Delhi University professor Nandini Guha is aware of these intricacies. “It shouldn’t read like a translation,” she underlines. Guha also agrees that a good translated work can become better if you can bring out the nuances of the original work without fiddling too much with it.
Such consciousness led her to take part in the Katha competition for translated works in 2001. Her entry at the competition was an English translation of “Kharab Chele”, a novel by Bani Basu, a key voice of contemporary Bengali literature. Guha named her work “The Fallen Man”.
“I was so moved by the novel that I felt like translating it into English so that a wider section of readers get to enjoy it too,” says Basu. “The Fallen Man” bagged the Katha award for the best translated work that year. And it gave this professor of English literature the additional career of a translator. “The Fallen Man”, which got published in an anthology of awarded stories by Katha some years ago, has recently been rechristened as “Dark Afternoons” and released separately as a novel by the publishing house.
First work
Guha obviously is excited. “This is my first serious published work as a translator. Before that, I appeared only in college magazines,” she says jocularly. “Dark Afternoons” is a gripping tale about human associations staged in the city of Kolkata. It has quite a few parallel tracks about different lives lived and their relationships with each other but the main track is that of the protagonist Jina, who takes up a job to fill her empty afternoons. It soon transforms her sheltered existence.
But the most lovable character is definitely Jina’s father-in-law, adds Guha. “The way Bani Basu has portrayed this character is admirable. It can change one’s perception about typical fathers-in-law. Very subtly she instils in you the thought that such characters do exist in our society,” explains Guha.
Known for bringing in contemporary happenings to her pages, Bani Basu, in “Kharab Chele”, also deals with the subject of AIDS quite delicately. She questions the role of NGOs working in the field and also ponders whether their vision is any way close to stemming the problem. Basu, known for many impressive novels, has also written “Moom”, in a language that Marwari residents of Kolkata speak, a mix of Bengali and Marwari, used for first time to pen an entire novel.

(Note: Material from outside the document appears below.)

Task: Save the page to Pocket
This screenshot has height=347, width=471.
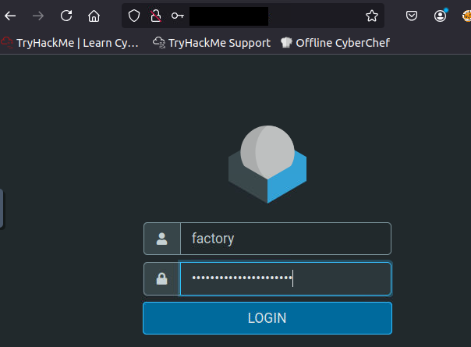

In “Dark Afternoons”, Guha fills the pages with footnotes that give meanings of different Bengali terms and usages. She explains, “I deliberately left words like ‘kal boishak’ as there can be no English word to give the local effect. I seriously feel that a reader picks a translated work to get the local flavour. So I didn’t want to westernise it too much. The footnotes are for those who don’t follow such words.”
All keyed up, she is on to her next work of translation. It is yet again a Bani Basu novel, “Shwet Pathorer Thhala”. A path-breaking book, it trails the plight of widowhood, where a widow questions the family of her husband why she has to be always in mourning. She asks them, “Am I the only one who lost someone?” The book will be published by Zubaan.